Où se déroulent les manifestations en Iran

Cependant, l’impression est que les protestations ne concernent pas seulement la mort de Mahsa. En d’autres termes, les places ne se sont pas uniquement remplies pour demander justice pour la fille décédée, mais aussi pour dénoncer les raisons pour lesquelles la jeune femme avait été arrêtée. En un mot, Mahsa, quelles que soient les véritables causes de sa mort, pour les manifestants, elle n’aurait même pas dû entrer dans ce commissariat. Cela explique pourquoi de nombreuses femmes ont publiquement brûlé le voile et pourquoi la protestation s’est propagée comme une traînée de poudre dans une grande partie du pays.

À Téhéran, ainsi qu’à Mashad, Kish et Tabriz, plusieurs manifestations ont été signalées ces dernières heures. Les femmes ne sont pas les seules à être descendues dans la rue. La mort de la jeune femme a déclenché un effet domino, soufflant sur l’intolérance latente au sein de nombreuses couches de la société iranienne. Ces dernières années, l’effet combiné des sanctions et de la crise internationale a contribué à faire fléchir davantage l’économie du pays. La classe moyenne en paie lourdement les conséquences, devant subir la hausse des prix des produits de première nécessité et une aggravation des conditions de vie. Dans de nombreux cas, les jeunes Iraniens manquent également d’une certaine perspective d’avenir.

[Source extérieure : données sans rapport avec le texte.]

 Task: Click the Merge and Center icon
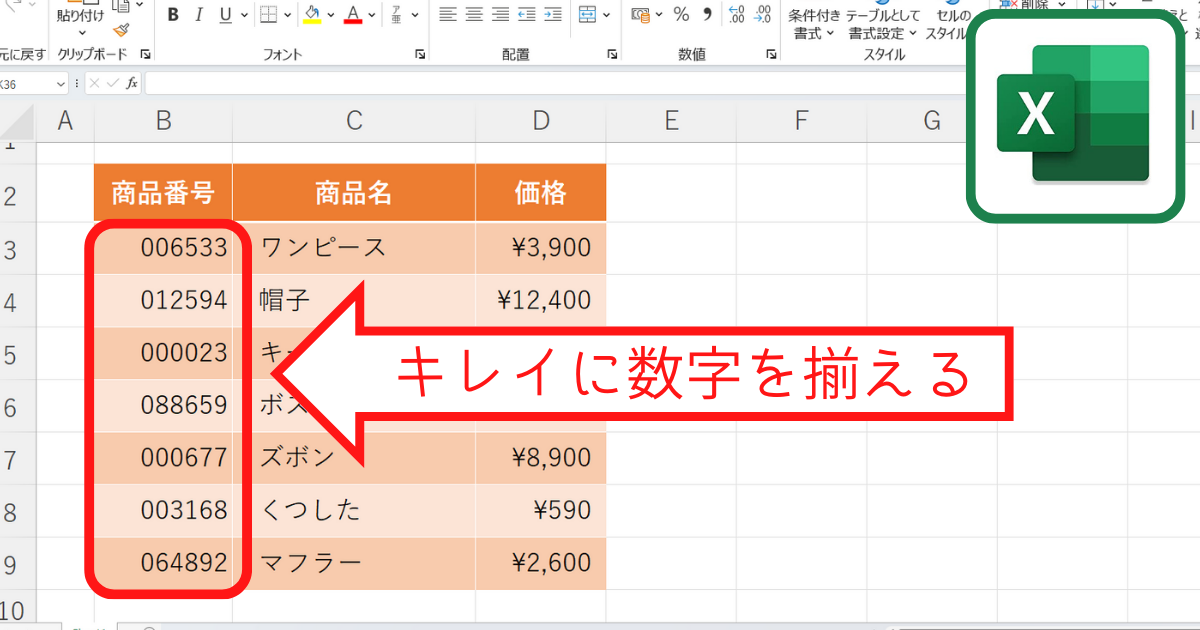(x=585, y=12)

Dans un tel contexte, un seul fusible suffit à faire exploser la situation. Et c’était ainsi. Dans les villes, des gens manifestent et meurent, tant d’un côté que de l’autre de la barricade : en effet, parmi les victimes, on trouve non seulement des manifestants mais aussi des policiers. Signe d’une violence qui désormais, à Téhéran, risque d’être difficile à contrôler.